Point de bascule

© Olivier Desmet

Le point de bascule

que nous observons était inévitable. Ne cédons pas à la stupéfaction.

Le point de bascule que nous observons aujourd’hui, s’il n’était pas possible de prévoir quand il allait advenir, était néanmoins inévitable. Nous savons que l’extrême droite prépare le terrain de son ascension depuis des années. Nous savons que leurs polémistes professionnel·les sont poussé·es par des médias détenus par des fascistes ultra-riches. Nous savons que leur réseaux est international, soudé, solide. Et eux, savent que la division de la gauche leur est grandement profitable.

Les fascistes sont les seul·es à porter une idéologie qui peut mener à la mort de leurs propres membres.

La justice pénale telle que nous la connaissons alimente aujourd’hui la volonté d’attribuer des responsabilités à des auteur·es de violences dans le but de les punir. Pourtant, lorsqu’on s’intéresse un peu au sujet, on peut voir sans chercher bien loin que les responsabilités individuelles et collectives ne devraient jamais être détachées de leur contexte. Quand des antifascistes portent des coups, iels ne sont pas guidé·es par une idéologie qui vise expressément à faire mal ni à tuer. Quand des fascistes portent des coups, c’est explicitement dans le but de blesser et de tuer.

Aujourd’hui, un fasciste est mort de la violence que lui et son camp sont les seuls à prôner.

Tout comme Charlie Kirk est mort d’une balle dans un contexte où il défendait lui-même ardument le second amendement de la constitution états-unienne.

À force de prôner des idéologies haineuses, à force de menaces de mort, à force de descendre dans les rues armé·es, à force de cibler les musulman·es, les pédé·es, les trans, il est évident que la seule chose à laquelle peut mener une idéologie de la haine et de la mort est bien la mort elle-même. La mort d’un militant fasciste dans le cadre d’une action fasciste est une des nombreuses conséquences terribles du fascisme. Le fascisme est prêt à sacrifier ses propres membres au bénéfice de l’idéologie et de l’agenda politique.

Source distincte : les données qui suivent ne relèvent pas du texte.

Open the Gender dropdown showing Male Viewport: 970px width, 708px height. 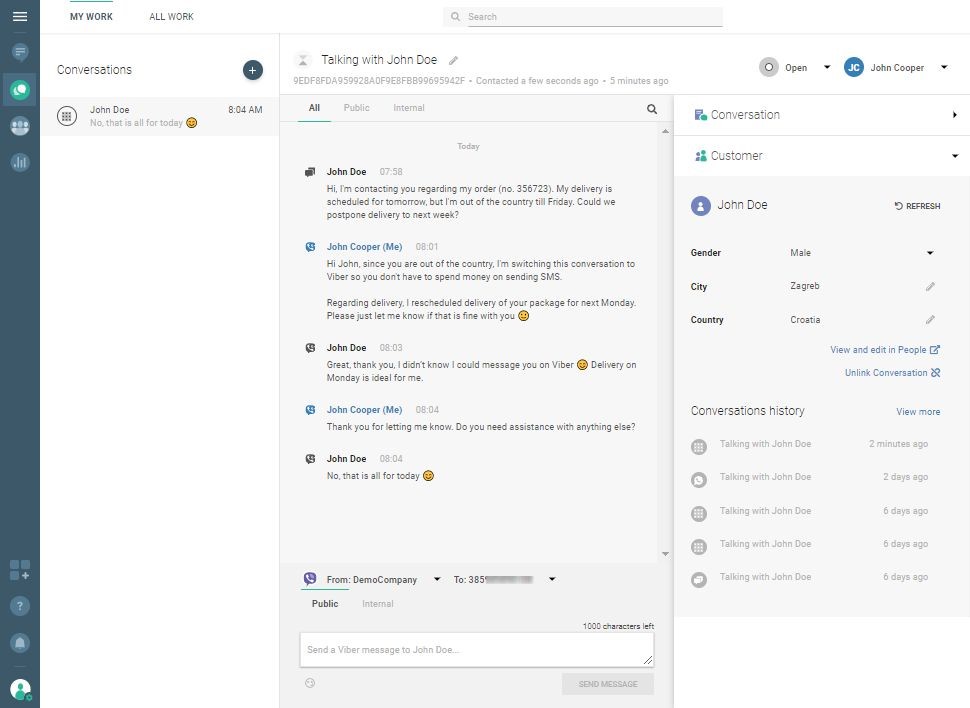pos(929,253)
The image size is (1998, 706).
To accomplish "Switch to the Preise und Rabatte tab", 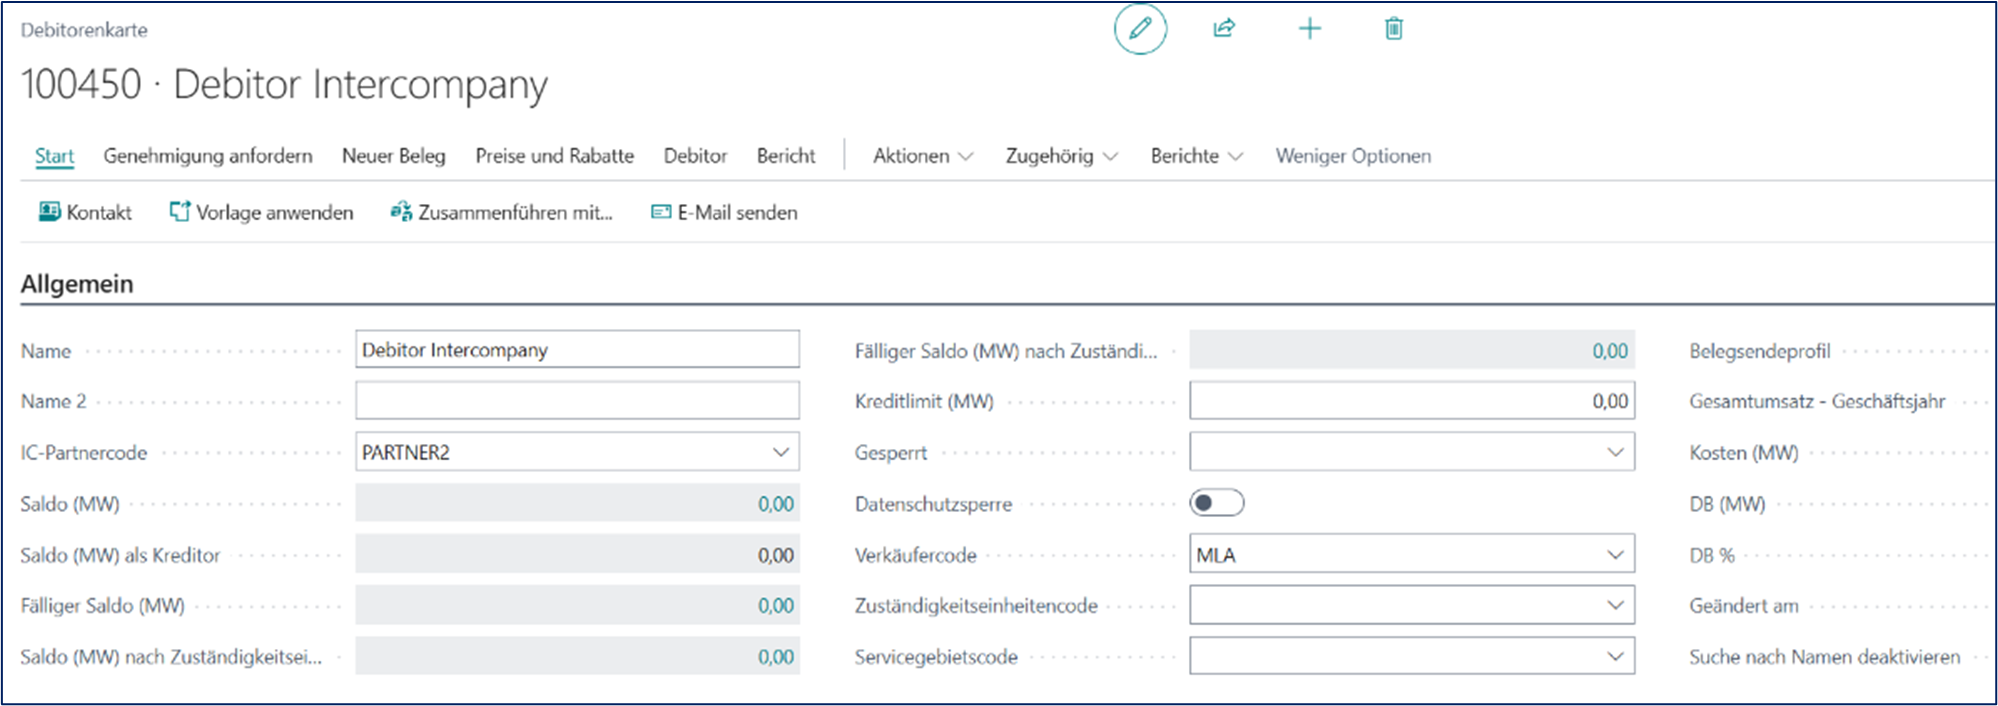I will click(554, 156).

Quand la responsabilité pénale retombera sur les antifascistes, il nous faudra les soutenir, sans oublier que la responsabilité politique de la mort d’un fasciste revient aux fascistes elleux-mêmes.

Si le système pénal cherche à punir les antifascistes qui ont porté les coups, nous devons nous rappeler que les fascistes sont les seul·es responsables des conséquences de leurs propres actions. Il nous faudra soutenir les antifas qui tomberont lorsqu’iels seront perquisitionné·es, arrêté·es, enfermé·es.

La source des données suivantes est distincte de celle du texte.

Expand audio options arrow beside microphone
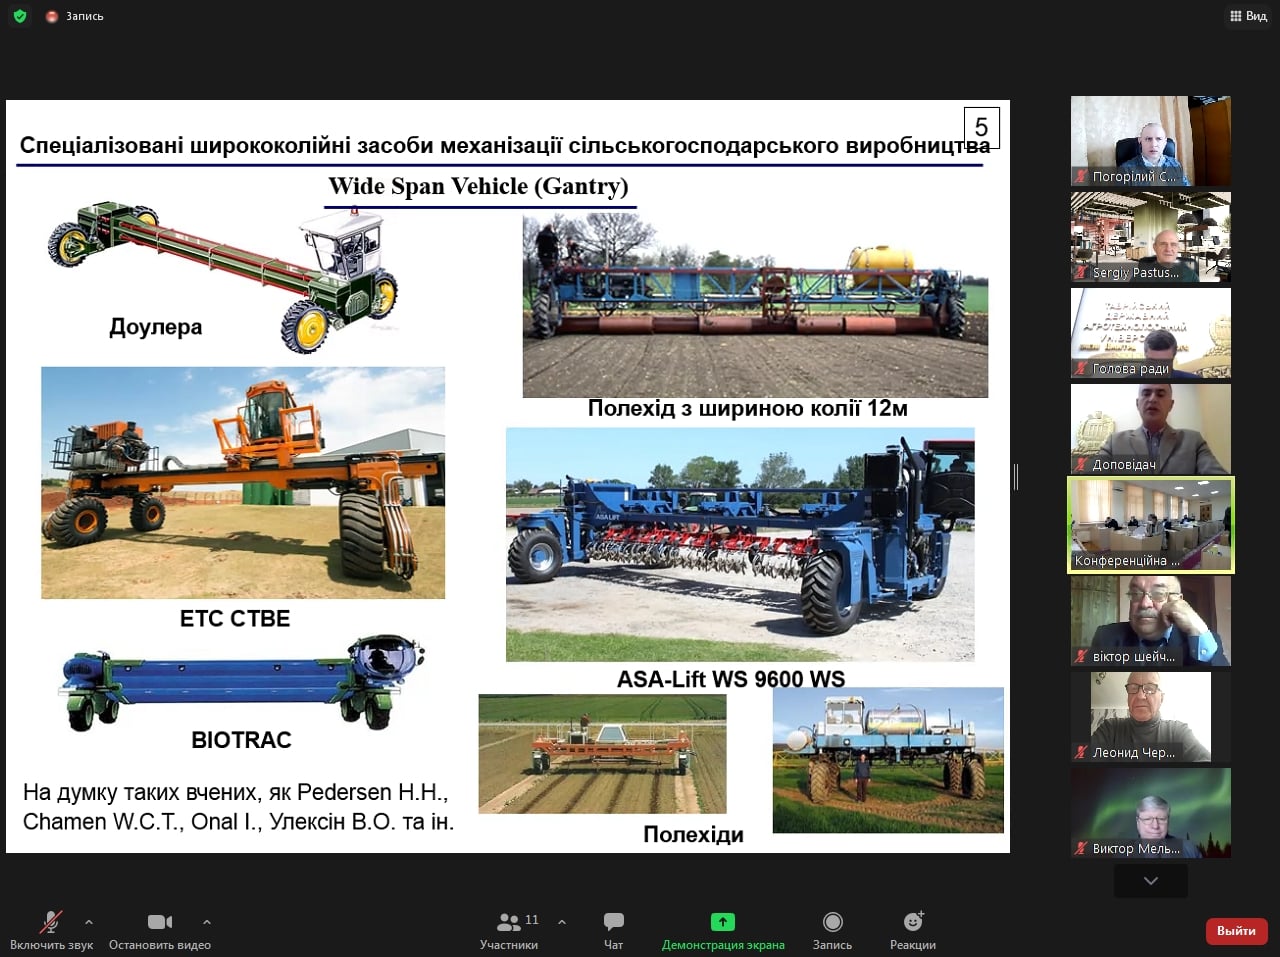Image resolution: width=1280 pixels, height=957 pixels. coord(89,922)
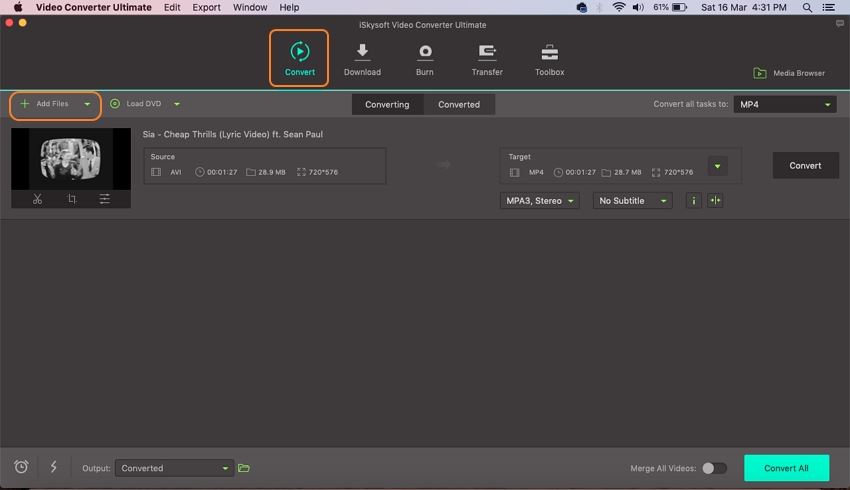Expand the Convert all tasks to MP4 dropdown
850x490 pixels.
(x=785, y=104)
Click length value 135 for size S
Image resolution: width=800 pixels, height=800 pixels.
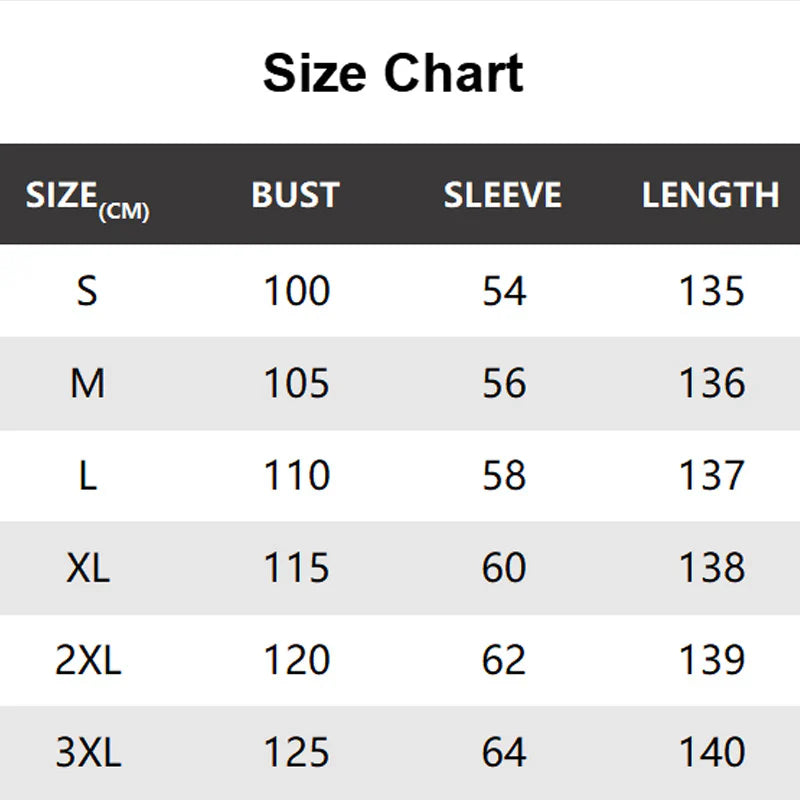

Quand les antifascistes seront au front et à la résistance, nous nous souviendrons de celleux qui nous ont pointé du doigt sans reconnaître l’immense responsabilité de l’extrême droite.

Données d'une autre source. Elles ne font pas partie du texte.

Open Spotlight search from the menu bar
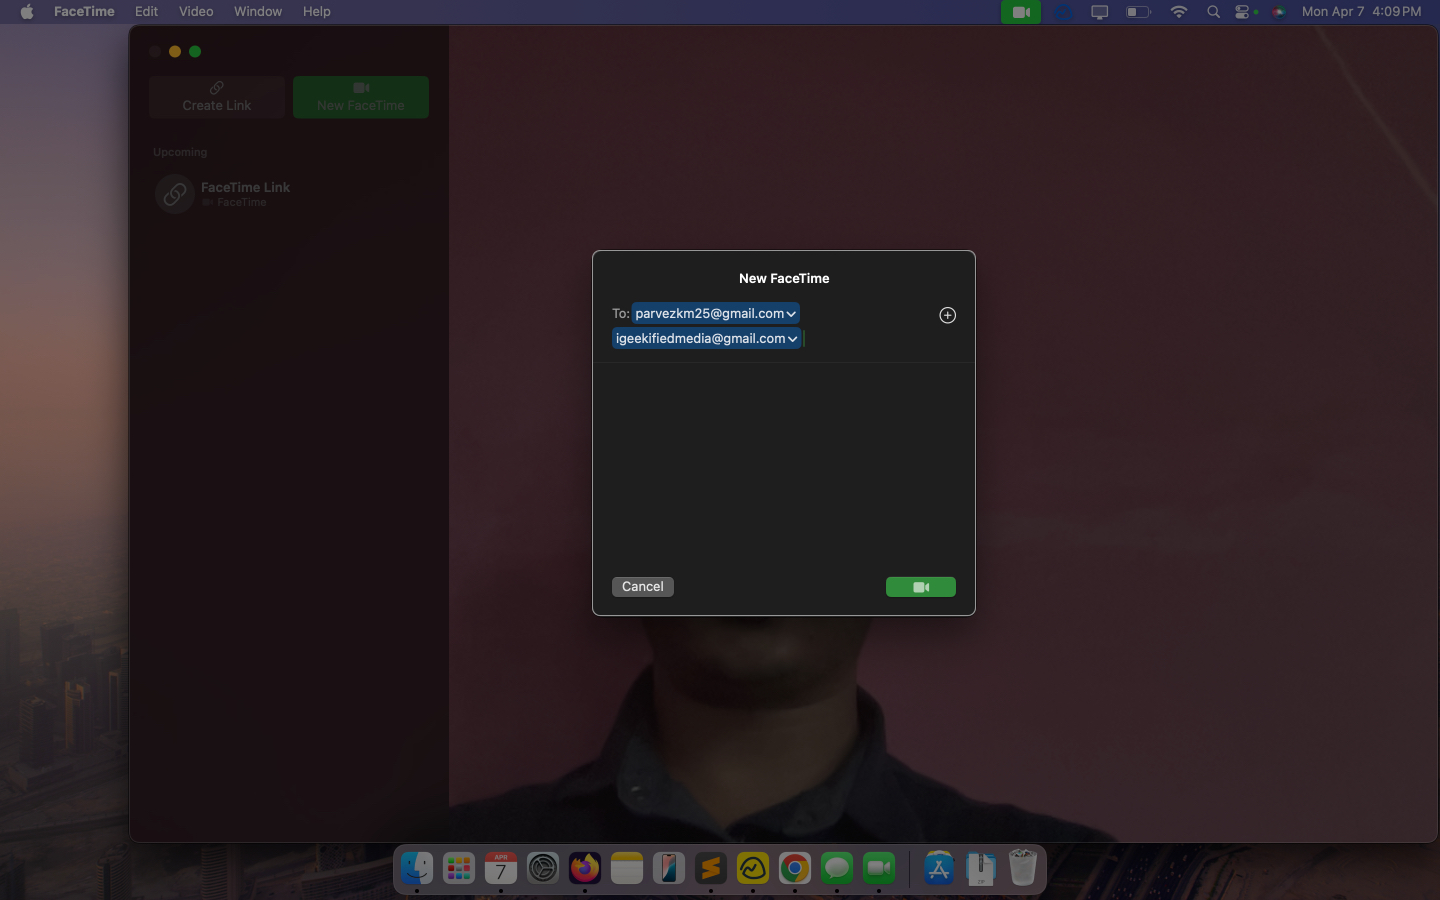The image size is (1440, 900). [x=1213, y=11]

L’heure n’est plus à la bonne morale du « personne ne devrait mourir pour ses idées ». L’histoire se souviendra de celleux qui auront condamné les antifas avant de s’apercevoir qu’iels seront les premier·es au front, à la résistance, quand la menace fasciste aura pris le pouvoir partout. Le fascisme étant l’antithèse de la démocratie, ses militant·es ne peuvent être considéré·es sur le même plan politique que celleux qui se battent pour une société diversifiée et égalitaire.

Les antifascistes se battent pour la vie. Les fachos pour la mort. Ni hommage ni larmes pour celleux qui menacent la démocratie, la diversité, les minorités.

Les antifascistes ne souhaitent la mort de personne. Les fascistes souhaitent la mort de beaucoup de catégories de la population. C’est pourquoi nous ne rendons pas hommage ni ne pleurons la mort de quelqu’un qui veut lui-même la mort de nos semblables.